Lynch has always been at his best when explore a sense of disconnection from the world. Even in The Straight Story, his themes revolved around a core feeling of absence, a character driven by a need to fill an important gap in his life which had left him feeling incomplete. Armed with the weaponry of surrealism, the director has always explored psychic enigmas in settings where the mundane appears wondrous and the bizarre seems commonplace; a nightmarish landscape of the paranoid imagination. Mulholland Dr. is certainly on the same map, and gives perhaps one of Lynch's clearest trips through this familiar territory. Its fascination with elastic identities, false clues, and revealing throwaway moments could easily have wandered out of control in lesser hands. It is testament to his growing ease with his subject matter that he has been able to reign it in and deliver such an ultimately straightforward bit of psychobabble. Yet after the challenge of Lost Highway it seems that finding this more accessible address is less a rewarding journey. The resolution feels like the last few minutes of Psycho, when you knew it made sense, but wished you hadn't had to hear it all the same. Luckily Lynch is cineaste enough to ensure that the extended 'explanation' is itself an elegantly crafted bit of visual and aural narrative. He does not even have to alter tone as we journey through the more literal world of rational interpretation: sometimes events in 'real life' are just as weird as anything we can dream.

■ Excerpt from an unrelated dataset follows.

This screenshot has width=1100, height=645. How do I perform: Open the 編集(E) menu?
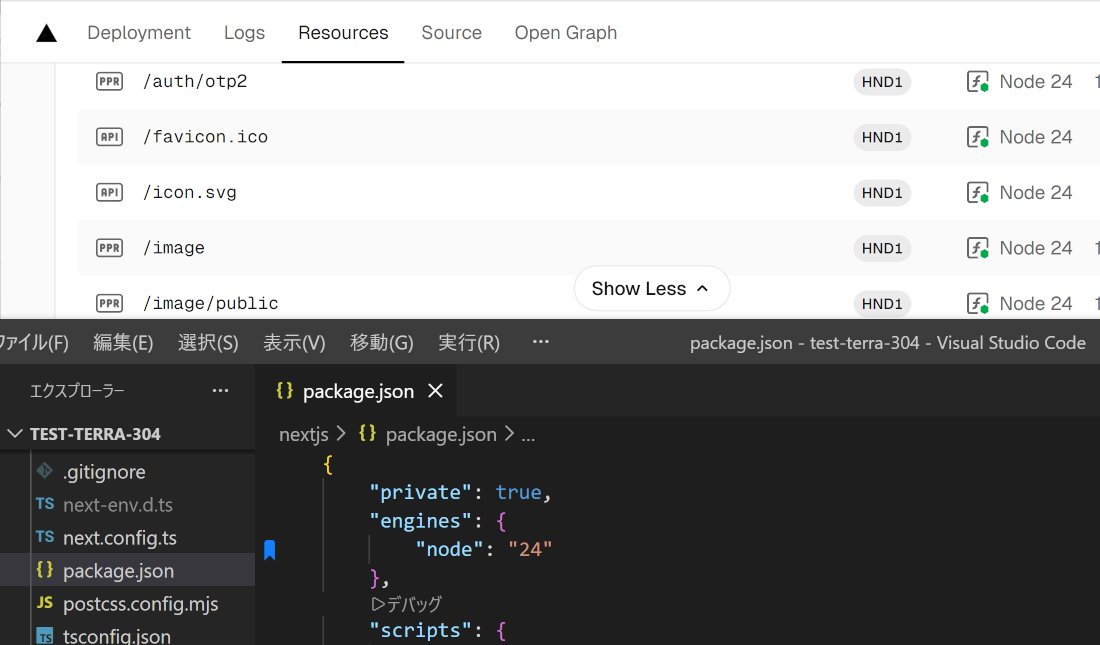122,342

On a technical level, the film is extremely well done. The cinematography is rich and expressive, the editing holds pace and keeps sight of the rhythm of the story (when things finally take a turn for the bizarre, the effect is beautifully measured), Badalamenti takes time from his acting duties to provide another effective score (and he's not half bad on screen either), and the performances are all in tune with the Lynchian cinescape. Watts and Harring play a dangerous game with excessive facial expressions, playing, respectively, the wide-eyed innocent and the wide-eyed amnesiac. Fortunately both of them are also attuned to the quirks in Lynch's script and so find the fault lines between roles and role-play which allow them to remind us that it is all part of a massive, elaborate game. Though the film on the whole is not especially unnerving, Hedaya and Badalamenti are hilariously sinister as the Italian movie financiers.

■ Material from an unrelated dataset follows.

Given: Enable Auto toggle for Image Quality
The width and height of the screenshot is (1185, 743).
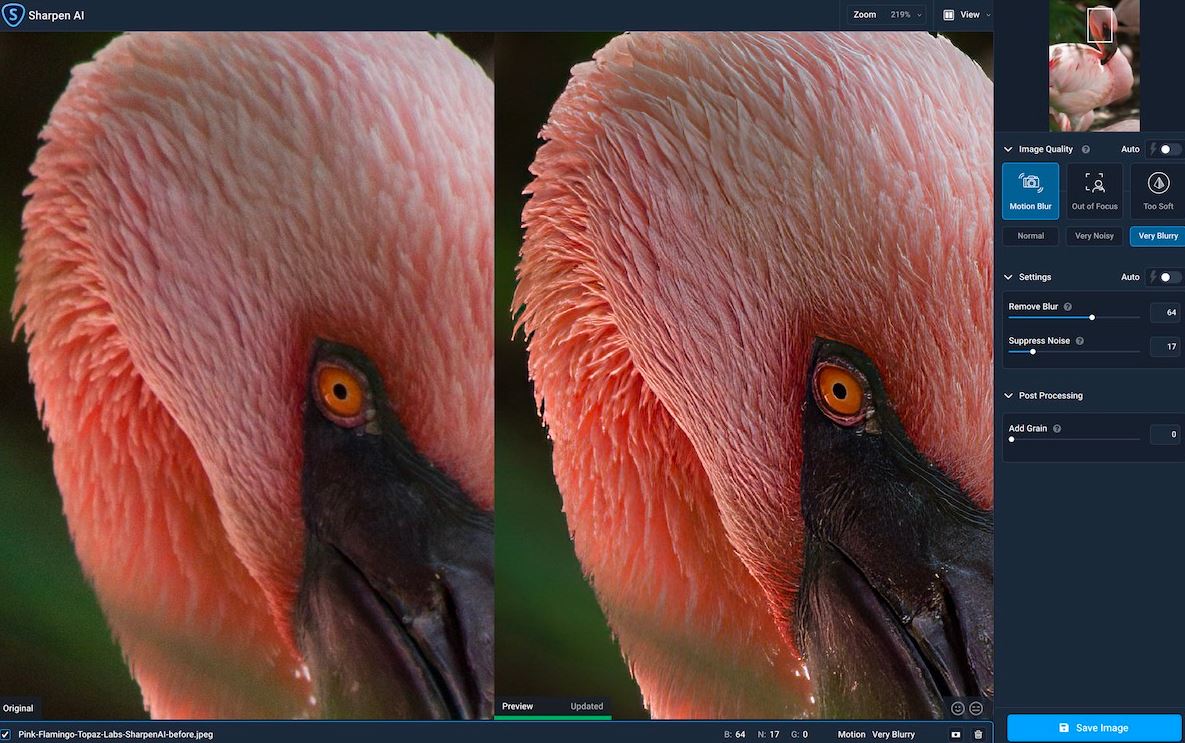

Mulholland Dr. is not quite as mainstream as The Straight Story (insofar as that means that casual audience can enjoy it as easily as fans), but it is a very digestible David Lynch film for the unattuned. It might be as useful a jump-off point for close study of his work as Blue Velvet itself was. Of course the beauty of that film was its ability to play on so many levels with equal ease. Mulholland Dr. works just fine, but it may lack the staying power of many of its more uncompromisingly twisted brethren when it comes to close and sustained reading over time. Most people will not care about that of course, and for those who do not, it is certainly worth a look if you are in the mood for something sexy and strange.